Aim of the exercise:
Write out all the data again, exactly as shown.

Data records:

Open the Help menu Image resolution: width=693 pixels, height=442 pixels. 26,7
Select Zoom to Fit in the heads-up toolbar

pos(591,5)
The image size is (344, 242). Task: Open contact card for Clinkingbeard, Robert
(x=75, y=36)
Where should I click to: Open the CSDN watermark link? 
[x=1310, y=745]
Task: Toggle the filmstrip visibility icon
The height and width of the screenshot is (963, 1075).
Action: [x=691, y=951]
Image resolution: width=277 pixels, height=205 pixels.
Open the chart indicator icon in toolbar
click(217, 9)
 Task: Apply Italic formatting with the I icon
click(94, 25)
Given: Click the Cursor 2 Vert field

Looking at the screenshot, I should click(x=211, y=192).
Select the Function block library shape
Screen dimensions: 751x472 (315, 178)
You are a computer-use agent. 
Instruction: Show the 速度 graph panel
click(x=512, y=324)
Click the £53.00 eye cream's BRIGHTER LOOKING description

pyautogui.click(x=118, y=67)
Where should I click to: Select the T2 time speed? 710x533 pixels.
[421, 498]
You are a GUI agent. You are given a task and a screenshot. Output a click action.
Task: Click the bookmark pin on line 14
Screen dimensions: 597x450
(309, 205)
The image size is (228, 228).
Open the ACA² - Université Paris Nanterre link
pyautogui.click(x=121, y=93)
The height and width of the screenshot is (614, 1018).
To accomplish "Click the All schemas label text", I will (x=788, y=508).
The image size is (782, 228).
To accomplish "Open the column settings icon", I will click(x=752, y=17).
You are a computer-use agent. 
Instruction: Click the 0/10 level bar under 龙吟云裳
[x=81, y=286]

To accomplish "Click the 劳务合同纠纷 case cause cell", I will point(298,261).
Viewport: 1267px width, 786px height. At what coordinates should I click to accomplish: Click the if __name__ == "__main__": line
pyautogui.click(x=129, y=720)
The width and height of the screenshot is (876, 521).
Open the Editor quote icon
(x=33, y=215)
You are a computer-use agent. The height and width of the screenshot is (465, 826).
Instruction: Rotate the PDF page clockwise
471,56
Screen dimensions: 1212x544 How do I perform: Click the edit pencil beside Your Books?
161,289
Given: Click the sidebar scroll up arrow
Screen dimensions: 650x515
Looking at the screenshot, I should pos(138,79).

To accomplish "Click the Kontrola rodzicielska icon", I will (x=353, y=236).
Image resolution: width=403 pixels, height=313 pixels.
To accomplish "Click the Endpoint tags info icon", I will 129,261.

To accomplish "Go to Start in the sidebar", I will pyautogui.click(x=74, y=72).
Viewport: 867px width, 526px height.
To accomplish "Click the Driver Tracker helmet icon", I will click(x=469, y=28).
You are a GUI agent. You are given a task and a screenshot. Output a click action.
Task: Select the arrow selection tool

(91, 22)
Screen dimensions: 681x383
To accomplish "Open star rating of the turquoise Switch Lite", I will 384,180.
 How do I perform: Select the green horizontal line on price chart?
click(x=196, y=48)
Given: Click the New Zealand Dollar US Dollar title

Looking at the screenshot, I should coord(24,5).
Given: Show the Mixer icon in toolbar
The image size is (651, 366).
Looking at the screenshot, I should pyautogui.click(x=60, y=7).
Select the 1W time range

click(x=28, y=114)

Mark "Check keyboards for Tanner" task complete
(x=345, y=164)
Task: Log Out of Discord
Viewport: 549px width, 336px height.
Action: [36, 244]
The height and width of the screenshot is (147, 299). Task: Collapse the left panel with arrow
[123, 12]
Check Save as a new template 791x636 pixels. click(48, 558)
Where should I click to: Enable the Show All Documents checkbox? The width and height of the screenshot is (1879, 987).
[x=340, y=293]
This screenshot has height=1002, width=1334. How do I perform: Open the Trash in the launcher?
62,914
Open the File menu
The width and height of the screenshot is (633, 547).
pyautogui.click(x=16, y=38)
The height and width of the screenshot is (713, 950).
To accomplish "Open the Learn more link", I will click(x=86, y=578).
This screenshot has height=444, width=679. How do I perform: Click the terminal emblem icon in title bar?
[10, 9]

Reply:
Open the Help menu Image resolution: width=693 pixels, height=442 pixels. 26,7
Select Zoom to Fit in the heads-up toolbar

pos(591,5)
The image size is (344, 242). Task: Open contact card for Clinkingbeard, Robert
(x=75, y=36)
Where should I click to: Open the CSDN watermark link? 
[x=1310, y=745]
Task: Toggle the filmstrip visibility icon
The height and width of the screenshot is (963, 1075).
Action: [x=691, y=951]
Image resolution: width=277 pixels, height=205 pixels.
Open the chart indicator icon in toolbar
click(217, 9)
 Task: Apply Italic formatting with the I icon
click(94, 25)
Given: Click the Cursor 2 Vert field

Looking at the screenshot, I should click(x=211, y=192).
Select the Function block library shape
Screen dimensions: 751x472 (315, 178)
You are a computer-use agent. 
Instruction: Show the 速度 graph panel
click(x=512, y=324)
Click the £53.00 eye cream's BRIGHTER LOOKING description

pyautogui.click(x=118, y=67)
Where should I click to: Select the T2 time speed? 710x533 pixels.
[421, 498]
You are a GUI agent. You are given a task and a screenshot. Output a click action.
Task: Click the bookmark pin on line 14
Screen dimensions: 597x450
(309, 205)
The image size is (228, 228).
Open the ACA² - Université Paris Nanterre link
pyautogui.click(x=121, y=93)
The height and width of the screenshot is (614, 1018).
To accomplish "Click the All schemas label text", I will (x=788, y=508).
The image size is (782, 228).
To accomplish "Open the column settings icon", I will click(x=752, y=17).
You are a computer-use agent. 
Instruction: Click the 0/10 level bar under 龙吟云裳
[x=81, y=286]

To accomplish "Click the 劳务合同纠纷 case cause cell", I will point(298,261).
Viewport: 1267px width, 786px height. At what coordinates should I click to accomplish: Click the if __name__ == "__main__": line
pyautogui.click(x=129, y=720)
The width and height of the screenshot is (876, 521).
Open the Editor quote icon
(x=33, y=215)
You are a computer-use agent. The height and width of the screenshot is (465, 826).
Instruction: Rotate the PDF page clockwise
471,56
Screen dimensions: 1212x544 How do I perform: Click the edit pencil beside Your Books?
161,289
Given: Click the sidebar scroll up arrow
Screen dimensions: 650x515
Looking at the screenshot, I should pos(138,79).

To accomplish "Click the Kontrola rodzicielska icon", I will (x=353, y=236).
Image resolution: width=403 pixels, height=313 pixels.
To accomplish "Click the Endpoint tags info icon", I will 129,261.

To accomplish "Go to Start in the sidebar", I will pyautogui.click(x=74, y=72).
Viewport: 867px width, 526px height.
To accomplish "Click the Driver Tracker helmet icon", I will click(x=469, y=28).
You are a GUI agent. You are given a task and a screenshot. Output a click action.
Task: Select the arrow selection tool

(91, 22)
Screen dimensions: 681x383
To accomplish "Open star rating of the turquoise Switch Lite", I will 384,180.
 How do I perform: Select the green horizontal line on price chart?
click(x=196, y=48)
Given: Click the New Zealand Dollar US Dollar title

Looking at the screenshot, I should coord(24,5).
Given: Show the Mixer icon in toolbar
The image size is (651, 366).
Looking at the screenshot, I should pyautogui.click(x=60, y=7).
Select the 1W time range

click(x=28, y=114)

Mark "Check keyboards for Tanner" task complete
(x=345, y=164)
Task: Log Out of Discord
Viewport: 549px width, 336px height.
Action: [36, 244]
The height and width of the screenshot is (147, 299). Task: Collapse the left panel with arrow
[123, 12]
Check Save as a new template 791x636 pixels. click(48, 558)
Where should I click to: Enable the Show All Documents checkbox? The width and height of the screenshot is (1879, 987).
[x=340, y=293]
This screenshot has height=1002, width=1334. How do I perform: Open the Trash in the launcher?
62,914
Open the File menu
The width and height of the screenshot is (633, 547).
pyautogui.click(x=16, y=38)
The height and width of the screenshot is (713, 950).
To accomplish "Open the Learn more link", I will click(x=86, y=578).
This screenshot has height=444, width=679. How do I perform: Click the terminal emblem icon in title bar?
[10, 9]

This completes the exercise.